Dopo molti mesi di pensieri, ripensamenti, idee luminose e amletici dubbi, quello che vi trovate sotto gli occhi è il Nuovo Periscopio. Molto, forse troppo ardito, colorato, anticonvenzionale, diverso da tutti gli altri media in circolazione, in edicola o sul web.

Se già frequentate  queste pagine, se vi piace o almeno vi incuriosisce Periscopio, la sua nuova veste grafica e i nuovi contenuti vi faranno saltare di gioia. Non esiste in natura un quotidiano online con il coraggio e/o l’incoscienza di criticare e capovolgere l’impostazione classica di questo “il giornale” un’idea (geniale) nata 270 anni fa, ma che ha introdotto  dei codici precisi rimasti quasi inalterati.

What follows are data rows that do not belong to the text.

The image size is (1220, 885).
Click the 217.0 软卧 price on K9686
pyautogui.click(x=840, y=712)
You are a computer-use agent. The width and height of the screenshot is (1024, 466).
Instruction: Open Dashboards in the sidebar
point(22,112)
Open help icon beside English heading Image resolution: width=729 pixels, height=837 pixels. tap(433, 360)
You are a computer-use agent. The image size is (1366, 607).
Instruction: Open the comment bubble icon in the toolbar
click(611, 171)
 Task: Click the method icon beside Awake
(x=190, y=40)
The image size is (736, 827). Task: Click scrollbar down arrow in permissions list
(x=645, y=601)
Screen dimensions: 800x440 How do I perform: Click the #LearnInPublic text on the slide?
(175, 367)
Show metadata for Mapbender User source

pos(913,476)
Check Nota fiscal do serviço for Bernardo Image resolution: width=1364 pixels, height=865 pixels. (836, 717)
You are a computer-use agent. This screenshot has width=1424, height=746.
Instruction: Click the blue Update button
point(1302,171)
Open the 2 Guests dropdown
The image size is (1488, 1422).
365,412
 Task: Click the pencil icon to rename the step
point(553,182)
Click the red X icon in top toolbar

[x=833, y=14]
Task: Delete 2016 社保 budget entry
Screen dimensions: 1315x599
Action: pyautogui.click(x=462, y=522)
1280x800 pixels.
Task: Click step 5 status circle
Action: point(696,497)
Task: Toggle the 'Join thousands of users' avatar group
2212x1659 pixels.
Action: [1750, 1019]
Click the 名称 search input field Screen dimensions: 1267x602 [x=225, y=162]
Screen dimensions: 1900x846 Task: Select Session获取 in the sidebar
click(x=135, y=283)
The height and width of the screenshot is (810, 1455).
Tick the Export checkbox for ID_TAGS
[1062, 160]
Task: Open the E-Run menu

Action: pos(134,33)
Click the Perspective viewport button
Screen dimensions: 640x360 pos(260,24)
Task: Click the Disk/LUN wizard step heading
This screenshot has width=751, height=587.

Nemmeno la rivoluzione digitale, la democrazia informava, la nascita della Rete, l’esplosione dei social media, hanno cambiato di molto le testate giornalistiche, il loro ordine, la loro noia.

Tanto che qualcuno si è chiesto se ancora servono, se hanno ancora un ruolo e un senso i quotidiani.  Arrivano sempre “dopo la notizia”, mettono tutti lo stesso titolo in prima pagina, seguono diligentemente il pensiero unico e il potente di turno, ricalcano in fotocopia le solite sezioni interne: politica interna, esteri, cronaca, economia, sport…. Anche le parole sembrano piene di polvere, perché il linguaggio giornalistico, invece di arricchirsi, si è impoverito.  Il vocabolario dei quotidiani registra e riproduce quello del sottobosco politico e della chiacchiera televisiva, oppure insegue inutilmente la grande nuvola confusa del web.

Periscopio propone un nuovo modo di essere giornale, di fare informazione. di accostare Alto e Basso, di rapportarsi al proprio pubblico. Rompe compartimenti stagni delle sezioni tradizionali di quotidiani. Accoglie e dà riconosce uguale dignità a tutti i generi e tutti linguaggi: così in primo piano ci può essere una notizia, un commento, ma anche una poesia o una vignetta.  Abbandona la rincorsa allo scoop, all’intervista esclusiva, alla firma illustre, proponendo quella che abbiamo chiamato “informazione verticale”: entrare cioè nelle  “cose che accadono fuori e dentro di noi”, denunciare Il Vecchio che resiste e raccontare Il Nuovo che germoglia, stare dalla parte dei diritti e denunciare la diseguaglianza che cresce in Italia e nel mondo. .

Con il quotidiano di ieri, così si diceva, oggi ci si incarta il pesce. Non Periscopio, la sua “informazione verticale” non invecchia mai e dal nostro archivio di quasi 50.000 articoli (disponibile gratuitamente) si pescano continuamente contenuti utili per integrare le ultime notizie uscite. Non troverete mai, come succede in quasi tutti i quotidiani on line,  le prime tre righe dell’articolo in chiaro… e una piccola tassa per poter leggere tutto il resto.

Sembra una frase retorica ma non lo è: “Periscopio è un giornale senza padrini e senza padroni”. Siamo orgogliosamente antifascisti, pacifisti, nonviolenti, femministi, ambientalisti. Crediamo nella Sinistra (anche se la Sinistra non crede più a se stessa), ma non apparteniamo a nessuna casa politica, non fiancheggiamo nessun partito e nessun leader. Anzi, diffidiamo dei leader e dei capipopolo, perfino degli eroi. Non ci piacciono i muri, quelli materiali come  quelli immateriali, frutto del pregiudizio e dell’egoismo. Ci piace “il popolo” (quello scritto in Costituzione) e vorremmo cancellare “la nazione”, premessa di ogni guerra e  di ogni violenza.

Periscopio è quindi un giornale popolare, non nazionalpopolare. Un quotidiano “generalista”,  scritto per essere letto da tutti (“quelli che hanno letto milioni di libri o che non sanno nemmeno parlare” F. De Gregori), da tutti quelli che coltivano la curiosità, e non dalle elites, dai circoli degli addetti ai lavori, dagli intellettuali del vuoto e della chiacchiera.